** Opening Information provided block **

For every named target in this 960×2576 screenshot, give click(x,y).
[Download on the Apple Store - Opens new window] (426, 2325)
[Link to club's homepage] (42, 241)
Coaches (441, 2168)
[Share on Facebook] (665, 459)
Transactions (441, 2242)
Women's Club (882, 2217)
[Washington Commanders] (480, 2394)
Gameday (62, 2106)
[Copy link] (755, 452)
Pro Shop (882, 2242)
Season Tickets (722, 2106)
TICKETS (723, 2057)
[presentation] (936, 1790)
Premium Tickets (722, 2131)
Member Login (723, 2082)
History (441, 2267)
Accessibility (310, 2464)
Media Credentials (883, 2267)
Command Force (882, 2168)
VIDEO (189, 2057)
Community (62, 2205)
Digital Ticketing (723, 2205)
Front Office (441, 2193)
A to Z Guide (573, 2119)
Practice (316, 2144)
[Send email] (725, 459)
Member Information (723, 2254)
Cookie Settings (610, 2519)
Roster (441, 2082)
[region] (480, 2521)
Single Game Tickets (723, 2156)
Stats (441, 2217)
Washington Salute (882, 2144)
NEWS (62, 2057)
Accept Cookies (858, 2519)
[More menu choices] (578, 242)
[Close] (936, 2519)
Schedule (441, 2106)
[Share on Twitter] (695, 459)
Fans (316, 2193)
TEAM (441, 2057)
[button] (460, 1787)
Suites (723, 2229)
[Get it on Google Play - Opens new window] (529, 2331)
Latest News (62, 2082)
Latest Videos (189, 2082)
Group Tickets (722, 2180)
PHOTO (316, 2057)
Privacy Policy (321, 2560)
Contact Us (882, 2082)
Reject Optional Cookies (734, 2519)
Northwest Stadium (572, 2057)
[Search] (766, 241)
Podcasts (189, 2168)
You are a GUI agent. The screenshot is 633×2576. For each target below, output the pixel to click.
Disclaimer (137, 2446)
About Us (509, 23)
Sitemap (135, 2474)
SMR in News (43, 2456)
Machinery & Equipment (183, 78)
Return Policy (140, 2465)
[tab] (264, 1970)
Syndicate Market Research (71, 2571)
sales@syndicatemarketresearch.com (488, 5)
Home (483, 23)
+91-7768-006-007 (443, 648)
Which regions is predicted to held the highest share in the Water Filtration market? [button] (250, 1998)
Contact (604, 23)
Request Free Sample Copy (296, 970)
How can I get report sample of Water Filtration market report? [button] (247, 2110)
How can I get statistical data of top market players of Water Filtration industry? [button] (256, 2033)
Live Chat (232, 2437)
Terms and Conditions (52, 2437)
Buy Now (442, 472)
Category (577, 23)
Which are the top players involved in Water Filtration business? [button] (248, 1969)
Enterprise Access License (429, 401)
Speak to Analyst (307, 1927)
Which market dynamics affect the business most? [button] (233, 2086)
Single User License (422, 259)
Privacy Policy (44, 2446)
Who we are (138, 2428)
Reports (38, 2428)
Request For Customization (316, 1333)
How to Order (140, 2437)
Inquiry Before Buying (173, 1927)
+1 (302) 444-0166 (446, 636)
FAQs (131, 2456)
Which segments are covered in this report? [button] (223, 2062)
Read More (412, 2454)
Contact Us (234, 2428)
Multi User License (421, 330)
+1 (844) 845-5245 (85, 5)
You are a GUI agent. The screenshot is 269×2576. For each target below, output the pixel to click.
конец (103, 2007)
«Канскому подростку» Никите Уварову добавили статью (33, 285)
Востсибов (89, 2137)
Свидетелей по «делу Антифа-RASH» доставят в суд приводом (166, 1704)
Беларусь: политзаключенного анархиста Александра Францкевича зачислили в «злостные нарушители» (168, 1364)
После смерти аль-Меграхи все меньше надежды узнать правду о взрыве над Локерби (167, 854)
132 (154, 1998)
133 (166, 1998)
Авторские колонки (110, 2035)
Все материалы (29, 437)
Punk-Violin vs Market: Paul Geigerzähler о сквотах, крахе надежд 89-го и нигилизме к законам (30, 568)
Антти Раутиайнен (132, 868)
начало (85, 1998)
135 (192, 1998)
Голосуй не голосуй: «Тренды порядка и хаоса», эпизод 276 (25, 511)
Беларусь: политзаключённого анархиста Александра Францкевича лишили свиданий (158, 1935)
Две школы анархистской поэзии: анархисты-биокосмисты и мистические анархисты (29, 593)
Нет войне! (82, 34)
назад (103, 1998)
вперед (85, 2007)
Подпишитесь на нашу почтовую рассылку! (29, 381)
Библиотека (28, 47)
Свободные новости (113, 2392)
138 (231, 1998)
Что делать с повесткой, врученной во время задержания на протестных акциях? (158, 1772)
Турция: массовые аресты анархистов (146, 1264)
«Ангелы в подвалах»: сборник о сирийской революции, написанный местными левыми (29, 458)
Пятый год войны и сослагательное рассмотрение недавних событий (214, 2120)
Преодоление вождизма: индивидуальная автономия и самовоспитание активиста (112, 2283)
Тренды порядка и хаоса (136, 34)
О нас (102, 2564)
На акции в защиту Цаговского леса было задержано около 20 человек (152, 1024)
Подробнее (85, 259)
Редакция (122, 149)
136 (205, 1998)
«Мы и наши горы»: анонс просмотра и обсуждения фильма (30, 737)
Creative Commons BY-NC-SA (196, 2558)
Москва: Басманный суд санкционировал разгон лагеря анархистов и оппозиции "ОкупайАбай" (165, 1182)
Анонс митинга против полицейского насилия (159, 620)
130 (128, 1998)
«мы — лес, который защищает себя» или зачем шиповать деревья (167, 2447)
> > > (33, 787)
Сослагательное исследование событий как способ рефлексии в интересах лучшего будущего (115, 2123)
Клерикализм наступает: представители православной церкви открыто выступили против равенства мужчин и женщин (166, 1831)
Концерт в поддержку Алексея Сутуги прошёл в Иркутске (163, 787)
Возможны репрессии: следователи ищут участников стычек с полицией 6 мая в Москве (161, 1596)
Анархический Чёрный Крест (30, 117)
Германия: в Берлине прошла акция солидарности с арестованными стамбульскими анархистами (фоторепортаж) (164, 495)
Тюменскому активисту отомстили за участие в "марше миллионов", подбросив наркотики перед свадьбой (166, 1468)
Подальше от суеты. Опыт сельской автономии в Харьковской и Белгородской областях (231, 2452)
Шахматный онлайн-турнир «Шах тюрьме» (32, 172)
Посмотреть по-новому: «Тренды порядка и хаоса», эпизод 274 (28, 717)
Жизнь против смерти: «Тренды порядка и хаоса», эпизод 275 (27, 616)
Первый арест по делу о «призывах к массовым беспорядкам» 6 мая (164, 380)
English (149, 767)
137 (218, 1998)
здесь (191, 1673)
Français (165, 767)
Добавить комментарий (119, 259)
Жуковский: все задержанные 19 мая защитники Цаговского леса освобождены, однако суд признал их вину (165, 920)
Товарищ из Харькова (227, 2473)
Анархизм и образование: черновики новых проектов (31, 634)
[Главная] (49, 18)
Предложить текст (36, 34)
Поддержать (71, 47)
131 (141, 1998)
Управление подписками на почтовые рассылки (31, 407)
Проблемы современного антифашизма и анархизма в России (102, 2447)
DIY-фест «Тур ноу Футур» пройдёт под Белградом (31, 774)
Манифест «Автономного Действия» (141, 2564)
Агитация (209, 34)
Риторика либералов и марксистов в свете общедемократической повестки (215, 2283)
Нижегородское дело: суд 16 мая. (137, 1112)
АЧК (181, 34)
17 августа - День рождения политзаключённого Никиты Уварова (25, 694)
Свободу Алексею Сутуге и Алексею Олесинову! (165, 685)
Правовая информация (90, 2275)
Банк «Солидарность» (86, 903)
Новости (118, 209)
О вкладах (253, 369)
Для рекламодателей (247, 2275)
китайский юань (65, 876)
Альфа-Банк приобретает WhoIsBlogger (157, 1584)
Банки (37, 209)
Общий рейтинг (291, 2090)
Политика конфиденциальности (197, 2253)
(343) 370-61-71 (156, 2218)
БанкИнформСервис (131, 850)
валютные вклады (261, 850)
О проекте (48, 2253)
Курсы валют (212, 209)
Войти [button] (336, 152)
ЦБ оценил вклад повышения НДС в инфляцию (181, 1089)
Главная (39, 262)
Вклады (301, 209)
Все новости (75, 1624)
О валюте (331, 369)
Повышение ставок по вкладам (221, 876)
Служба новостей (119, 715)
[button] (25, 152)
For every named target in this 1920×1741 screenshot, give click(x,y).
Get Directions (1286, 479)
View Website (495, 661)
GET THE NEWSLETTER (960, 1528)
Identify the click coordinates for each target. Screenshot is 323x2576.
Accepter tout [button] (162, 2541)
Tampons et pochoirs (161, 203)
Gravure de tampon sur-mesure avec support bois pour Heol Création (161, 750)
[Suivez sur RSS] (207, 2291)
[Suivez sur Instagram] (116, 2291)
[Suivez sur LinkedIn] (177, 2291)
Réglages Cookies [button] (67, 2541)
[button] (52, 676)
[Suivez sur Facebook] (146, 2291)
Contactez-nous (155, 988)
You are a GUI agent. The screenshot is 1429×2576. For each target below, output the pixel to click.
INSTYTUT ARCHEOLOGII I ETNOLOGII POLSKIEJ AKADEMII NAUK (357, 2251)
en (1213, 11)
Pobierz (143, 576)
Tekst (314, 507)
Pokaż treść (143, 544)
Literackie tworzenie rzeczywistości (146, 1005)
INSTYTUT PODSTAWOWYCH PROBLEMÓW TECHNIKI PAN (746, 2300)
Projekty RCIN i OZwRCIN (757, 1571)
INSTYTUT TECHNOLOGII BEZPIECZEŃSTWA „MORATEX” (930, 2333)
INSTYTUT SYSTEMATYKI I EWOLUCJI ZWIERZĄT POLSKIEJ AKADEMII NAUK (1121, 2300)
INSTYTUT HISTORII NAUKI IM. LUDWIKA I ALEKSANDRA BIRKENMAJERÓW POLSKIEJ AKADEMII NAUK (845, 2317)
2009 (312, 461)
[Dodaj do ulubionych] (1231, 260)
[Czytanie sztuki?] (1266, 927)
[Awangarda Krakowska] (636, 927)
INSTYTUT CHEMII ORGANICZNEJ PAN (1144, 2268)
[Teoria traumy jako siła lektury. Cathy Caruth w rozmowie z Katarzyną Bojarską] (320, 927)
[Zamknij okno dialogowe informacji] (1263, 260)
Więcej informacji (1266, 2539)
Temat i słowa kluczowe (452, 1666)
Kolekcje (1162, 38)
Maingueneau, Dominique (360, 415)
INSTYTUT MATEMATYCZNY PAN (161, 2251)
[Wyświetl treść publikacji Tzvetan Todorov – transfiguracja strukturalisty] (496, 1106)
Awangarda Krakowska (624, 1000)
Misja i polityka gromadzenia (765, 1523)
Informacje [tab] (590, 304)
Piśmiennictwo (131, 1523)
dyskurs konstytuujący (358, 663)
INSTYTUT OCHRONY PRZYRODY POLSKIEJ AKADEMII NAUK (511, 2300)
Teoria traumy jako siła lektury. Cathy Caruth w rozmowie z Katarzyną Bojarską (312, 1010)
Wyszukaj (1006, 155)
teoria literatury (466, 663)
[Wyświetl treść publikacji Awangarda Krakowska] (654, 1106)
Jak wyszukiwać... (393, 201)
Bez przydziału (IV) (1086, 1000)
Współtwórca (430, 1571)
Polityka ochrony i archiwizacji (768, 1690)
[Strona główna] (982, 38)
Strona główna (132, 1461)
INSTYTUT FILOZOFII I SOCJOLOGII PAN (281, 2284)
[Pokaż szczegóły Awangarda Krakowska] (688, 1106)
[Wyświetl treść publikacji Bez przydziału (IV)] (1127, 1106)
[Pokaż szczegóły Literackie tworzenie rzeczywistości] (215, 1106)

** Closing Information provided block **

> [To do]: Set down, exactly as they appear, the lines above from the first one to the line that holds "[Search] (766, 241)", both included, please, and no others.

> [Exercise solution]:
For every named target in this 960×2576 screenshot, give click(x,y).
[Download on the Apple Store - Opens new window] (426, 2325)
[Link to club's homepage] (42, 241)
Coaches (441, 2168)
[Share on Facebook] (665, 459)
Transactions (441, 2242)
Women's Club (882, 2217)
[Washington Commanders] (480, 2394)
Gameday (62, 2106)
[Copy link] (755, 452)
Pro Shop (882, 2242)
Season Tickets (722, 2106)
TICKETS (723, 2057)
[presentation] (936, 1790)
Premium Tickets (722, 2131)
Member Login (723, 2082)
History (441, 2267)
Accessibility (310, 2464)
Media Credentials (883, 2267)
Command Force (882, 2168)
VIDEO (189, 2057)
Community (62, 2205)
Digital Ticketing (723, 2205)
Front Office (441, 2193)
A to Z Guide (573, 2119)
Practice (316, 2144)
[Send email] (725, 459)
Member Information (723, 2254)
Cookie Settings (610, 2519)
Roster (441, 2082)
[region] (480, 2521)
Single Game Tickets (723, 2156)
Stats (441, 2217)
Washington Salute (882, 2144)
NEWS (62, 2057)
Accept Cookies (858, 2519)
[More menu choices] (578, 242)
[Close] (936, 2519)
Schedule (441, 2106)
[Share on Twitter] (695, 459)
Fans (316, 2193)
TEAM (441, 2057)
[button] (460, 1787)
Suites (723, 2229)
[Get it on Google Play - Opens new window] (529, 2331)
Latest News (62, 2082)
Latest Videos (189, 2082)
Group Tickets (722, 2180)
PHOTO (316, 2057)
Privacy Policy (321, 2560)
Contact Us (882, 2082)
Reject Optional Cookies (734, 2519)
Northwest Stadium (572, 2057)
[Search] (766, 241)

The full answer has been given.